Every day I rose (like today) and drove 30 to 45 minutes to get John to work and get back home, before starting the INSANITY of my day: work-homeschool-clean up after kids-clean up after an old person. Then I would have to take a break in the insanity of my day to drive another 30 to 45 minutes to retrieve John from work and then coach-work-school some more-make dinner-clean up after AM some more. Every single solitary errand that needed to be run, I was responsible for:  library to return books, get groceries, Walmart, pickup prescriptions, oops ran out of milk, get to practice, BAH need emergency first aid supplies.  EVERYTHING was on my shoulders. 

Fast forward to this morning, as my husband was turning out of our neighborhood, and I was BY CHOICE to keep him safe but NOT out of necessity, riding along to get him to work, and I was OVERWHELMED with the realization of all that God has done for us in the past 24 months [*two drivers *two vehicles *hubby FINALLY on the mend] and AWE-STRUCK by the blessings I've already come to take for granted [*having an extra hour and a half each day of NOT driving him *having a second vehicle (thanks to my AMAZING parents) *sharing the errands with John] and AMAZED that He would do all of that for a wretched creature like me... which all led me to REMEMBER His great love for me.

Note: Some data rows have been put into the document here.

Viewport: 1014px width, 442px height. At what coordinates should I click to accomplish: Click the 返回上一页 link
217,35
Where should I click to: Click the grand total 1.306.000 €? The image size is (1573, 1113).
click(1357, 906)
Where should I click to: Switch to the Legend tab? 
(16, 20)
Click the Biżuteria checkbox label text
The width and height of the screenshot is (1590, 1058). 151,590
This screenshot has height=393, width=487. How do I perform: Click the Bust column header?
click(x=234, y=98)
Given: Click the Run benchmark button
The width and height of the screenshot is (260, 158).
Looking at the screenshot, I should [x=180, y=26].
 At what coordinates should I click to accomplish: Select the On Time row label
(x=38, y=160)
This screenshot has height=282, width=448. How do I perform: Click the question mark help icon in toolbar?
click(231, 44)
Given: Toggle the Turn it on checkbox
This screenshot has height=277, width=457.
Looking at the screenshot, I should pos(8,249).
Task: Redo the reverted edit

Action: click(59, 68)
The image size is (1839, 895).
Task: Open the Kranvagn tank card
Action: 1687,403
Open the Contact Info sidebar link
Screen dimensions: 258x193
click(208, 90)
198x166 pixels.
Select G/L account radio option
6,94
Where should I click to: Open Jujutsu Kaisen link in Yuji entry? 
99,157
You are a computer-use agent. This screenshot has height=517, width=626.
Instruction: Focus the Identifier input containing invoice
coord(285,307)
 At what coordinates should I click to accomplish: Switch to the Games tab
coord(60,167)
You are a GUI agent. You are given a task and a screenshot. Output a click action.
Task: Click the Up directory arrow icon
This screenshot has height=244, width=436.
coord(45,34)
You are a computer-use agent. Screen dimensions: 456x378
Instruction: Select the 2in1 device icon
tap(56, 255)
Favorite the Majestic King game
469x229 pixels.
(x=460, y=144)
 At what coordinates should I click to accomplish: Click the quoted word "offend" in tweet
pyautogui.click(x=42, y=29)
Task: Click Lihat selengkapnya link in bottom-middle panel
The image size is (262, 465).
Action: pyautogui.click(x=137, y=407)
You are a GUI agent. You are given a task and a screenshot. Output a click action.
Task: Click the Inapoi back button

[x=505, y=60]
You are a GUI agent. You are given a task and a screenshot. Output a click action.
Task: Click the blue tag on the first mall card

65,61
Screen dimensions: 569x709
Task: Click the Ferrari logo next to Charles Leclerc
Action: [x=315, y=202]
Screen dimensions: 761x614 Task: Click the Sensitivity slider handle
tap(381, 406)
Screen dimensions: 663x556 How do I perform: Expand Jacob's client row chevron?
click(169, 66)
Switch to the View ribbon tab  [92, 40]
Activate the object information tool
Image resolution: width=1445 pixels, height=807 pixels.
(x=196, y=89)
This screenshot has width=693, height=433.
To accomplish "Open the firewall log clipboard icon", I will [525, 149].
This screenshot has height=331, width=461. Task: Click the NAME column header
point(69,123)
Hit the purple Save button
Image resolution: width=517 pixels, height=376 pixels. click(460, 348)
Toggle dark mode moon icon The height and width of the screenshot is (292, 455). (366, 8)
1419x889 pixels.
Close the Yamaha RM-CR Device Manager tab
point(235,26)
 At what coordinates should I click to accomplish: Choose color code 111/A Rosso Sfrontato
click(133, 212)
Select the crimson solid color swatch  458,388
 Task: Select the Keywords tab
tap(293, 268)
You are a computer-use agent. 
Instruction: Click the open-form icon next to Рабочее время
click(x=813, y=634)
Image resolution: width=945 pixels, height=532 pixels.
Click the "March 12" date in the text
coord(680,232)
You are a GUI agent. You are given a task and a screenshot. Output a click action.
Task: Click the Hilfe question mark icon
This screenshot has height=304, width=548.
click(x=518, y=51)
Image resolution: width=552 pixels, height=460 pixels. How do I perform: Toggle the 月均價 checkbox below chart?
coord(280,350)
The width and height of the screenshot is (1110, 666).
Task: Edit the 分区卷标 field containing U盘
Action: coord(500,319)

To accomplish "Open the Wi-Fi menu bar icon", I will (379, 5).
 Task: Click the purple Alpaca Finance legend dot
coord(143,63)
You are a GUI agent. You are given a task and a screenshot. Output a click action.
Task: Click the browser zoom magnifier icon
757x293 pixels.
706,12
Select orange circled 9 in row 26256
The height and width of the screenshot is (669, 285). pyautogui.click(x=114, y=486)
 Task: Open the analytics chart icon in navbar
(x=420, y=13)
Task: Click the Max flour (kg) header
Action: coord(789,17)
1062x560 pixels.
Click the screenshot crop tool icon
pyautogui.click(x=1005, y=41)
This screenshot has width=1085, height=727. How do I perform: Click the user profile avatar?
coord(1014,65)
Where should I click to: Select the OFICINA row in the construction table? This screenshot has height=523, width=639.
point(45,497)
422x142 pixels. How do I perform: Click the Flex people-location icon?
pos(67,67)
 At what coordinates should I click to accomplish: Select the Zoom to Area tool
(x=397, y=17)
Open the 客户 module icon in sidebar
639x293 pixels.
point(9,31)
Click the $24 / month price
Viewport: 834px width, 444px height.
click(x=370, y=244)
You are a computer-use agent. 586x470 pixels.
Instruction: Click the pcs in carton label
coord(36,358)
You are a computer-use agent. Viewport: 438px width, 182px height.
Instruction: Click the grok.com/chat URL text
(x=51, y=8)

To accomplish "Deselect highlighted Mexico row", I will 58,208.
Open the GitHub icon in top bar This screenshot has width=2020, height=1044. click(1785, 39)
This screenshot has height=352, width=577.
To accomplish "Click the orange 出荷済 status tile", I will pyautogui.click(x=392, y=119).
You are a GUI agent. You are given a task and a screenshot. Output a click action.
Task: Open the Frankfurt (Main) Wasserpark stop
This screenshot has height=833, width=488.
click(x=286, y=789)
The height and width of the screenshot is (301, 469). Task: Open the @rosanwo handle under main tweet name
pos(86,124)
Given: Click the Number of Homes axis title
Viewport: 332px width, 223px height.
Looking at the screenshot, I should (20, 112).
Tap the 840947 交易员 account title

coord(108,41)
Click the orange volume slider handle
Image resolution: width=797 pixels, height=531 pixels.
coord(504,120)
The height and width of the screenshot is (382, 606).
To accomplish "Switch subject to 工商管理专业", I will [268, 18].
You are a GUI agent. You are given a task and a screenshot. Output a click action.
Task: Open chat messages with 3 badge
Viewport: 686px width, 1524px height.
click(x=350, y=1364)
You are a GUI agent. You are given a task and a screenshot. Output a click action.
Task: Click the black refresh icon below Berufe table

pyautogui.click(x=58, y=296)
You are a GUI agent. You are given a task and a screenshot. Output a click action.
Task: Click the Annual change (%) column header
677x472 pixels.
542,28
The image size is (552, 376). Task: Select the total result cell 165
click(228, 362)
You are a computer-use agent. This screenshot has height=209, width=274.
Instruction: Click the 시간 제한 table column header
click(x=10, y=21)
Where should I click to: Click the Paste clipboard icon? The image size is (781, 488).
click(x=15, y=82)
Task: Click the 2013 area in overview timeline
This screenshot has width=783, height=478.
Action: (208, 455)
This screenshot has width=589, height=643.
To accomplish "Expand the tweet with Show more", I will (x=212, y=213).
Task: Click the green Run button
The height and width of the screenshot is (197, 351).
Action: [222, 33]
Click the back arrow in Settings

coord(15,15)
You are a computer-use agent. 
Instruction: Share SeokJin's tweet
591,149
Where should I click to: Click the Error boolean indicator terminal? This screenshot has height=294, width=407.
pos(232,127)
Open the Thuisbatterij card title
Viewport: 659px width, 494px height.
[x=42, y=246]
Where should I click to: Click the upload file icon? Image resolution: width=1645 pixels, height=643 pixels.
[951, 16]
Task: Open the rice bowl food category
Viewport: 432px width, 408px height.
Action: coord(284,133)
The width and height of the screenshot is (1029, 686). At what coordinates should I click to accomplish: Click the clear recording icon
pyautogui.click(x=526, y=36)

Yesterday at Life Church we started a  new series titled Re-. Aaron Cole kicked it off with an AWESOME sermon titled Review. He encouraged us to regularly Review our lives.... to remember the goodness of God.... as we drove to church I heard Brian Houston from Hillsong on KLove encouraging us, He's "never failed and He won't start now."  Then during worship we sang the song those lyrics are from.... God really wants me to REMEMBER..... and I plan to do that.  This morning I am remembering how BLESSED I am and how FAR He's brought us.... it is proof positive that

  He's NEVER failed, and He won't start now.

What do you need to remember today?  Take a few minutes and replay it all in your mind. Remember the goodness of your God, and be blessed everyone!

I will remember the deeds of the Lord; yes, I will remember Your miracles of long ago.
Psalm 77:11

A million apologies.....

I just logged on to blog (post coming soon) and realized that I never updated by blog (only FB and Twitter) about John's appointment!

There was bone growth!
He got a GLOWING report!
He was cleared to return to work AND got approval from MU to do it!

sooooooooo..... He's back to work and WELL on his way to returning to normal (well as normal as can be).

Thank you all for your prayers and sorry for this lapse in communication.